Accused of sexually assaulting a patient while working as a certified nursing assistant, Terence Tekoh was interrogated “at length” by a Los Angeles County Sheriff’s Department Deputy. Vega v. Tekoh, 142 S. Ct. 2095, 2099, 213 L. Ed. 2d 479, 485 (2022). While the Deputy ultimately secured a written statement from Tekoh apologizing for inappropriate touching of a patient, the Deputy had failed to inform Tekoh of his rights under Miranda v. Arizona, 384 U.S. 436, 86 S. Ct. 1602, 16 L. Ed. 2d 694 (1966). Vega, 142 S. Ct. at 2099-2100. Following a mistrial, Tekoh was acquitted at the conclusion of his second trial. Id. at 2100. In both criminal trials, judges refused to suppress the un-Mirandized statement. Id.

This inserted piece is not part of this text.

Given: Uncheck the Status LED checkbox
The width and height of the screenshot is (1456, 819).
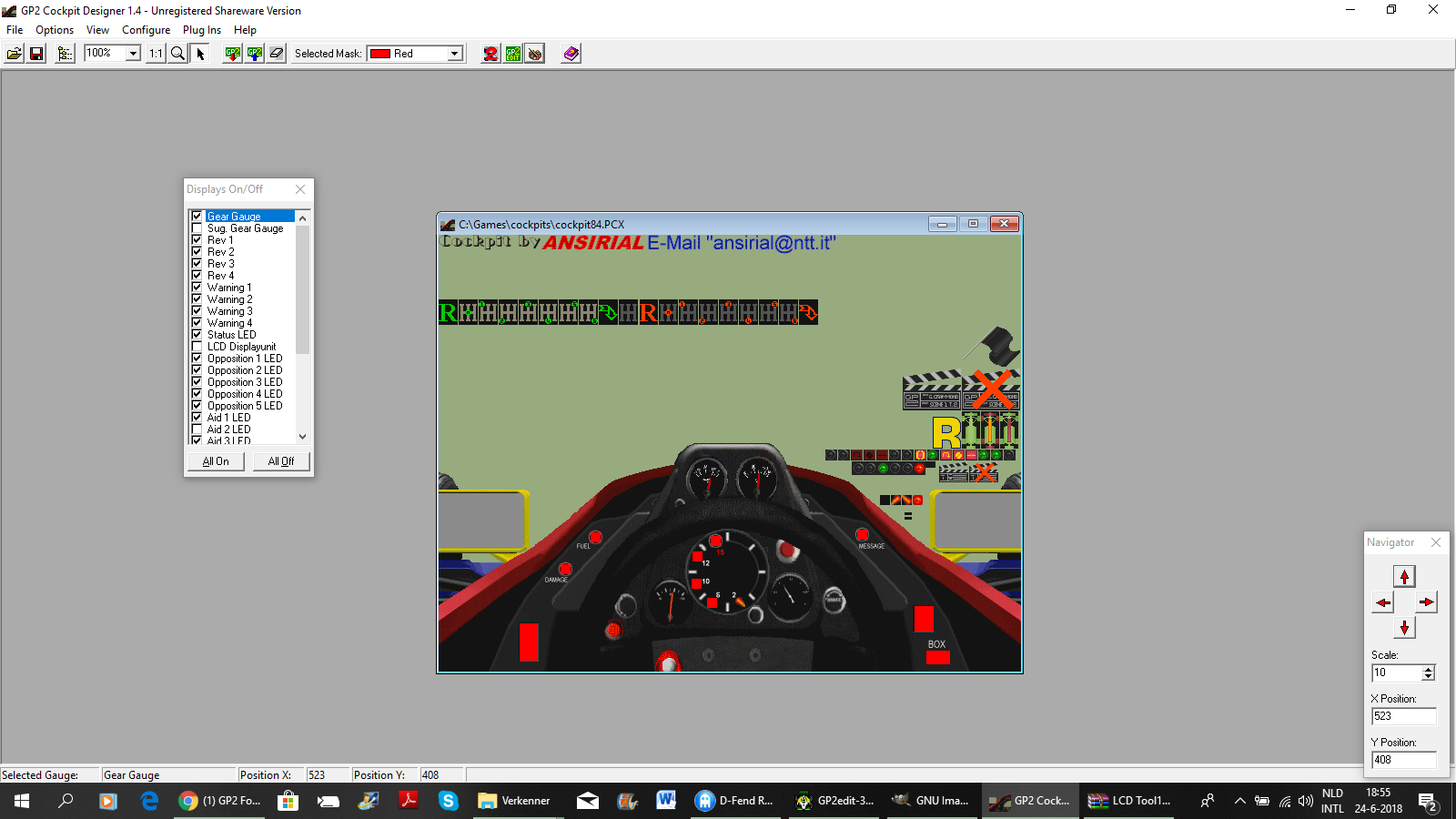Looking at the screenshot, I should (x=197, y=335).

Following his acquittal, Tekoh brought suit against the Deputy and other defendants pursuant to 42 U.S.C. § 1983, alleging violation of his Fifth Amendment right against self-incrimination. Id. An improper jury instruction led to a second trial in the civil action at which Tekoh requested the jury be instructed that it was “required to find that Vega violated the Fifth Amendment right against compelled self-incrimination if it determined that he took a statement from Tekoh in violation of Miranda and that the statement was then improperly used against Tekoh at his criminal trial.” Id. The trial court refused the request, holding that Miranda establishes a mere prophylactic rule that could not, standing alone, provide a ground for § 1983 liability. Id. A panel of the Ninth Circuit reversed, holding that “Dickerson [v. United States, 530 U.S. 428, 120 S. Ct. 2326, 147 L. Ed. 2d 405 (2000)] made clear that the right of a criminal defendant against having an un-Mirandized statement introduced in the prosecution's case in chief is indeed a right secured by the Constitution.” Tekoh v. County of Los Angeles, 985 F.3d 713, 720 (9th Cir. 2021).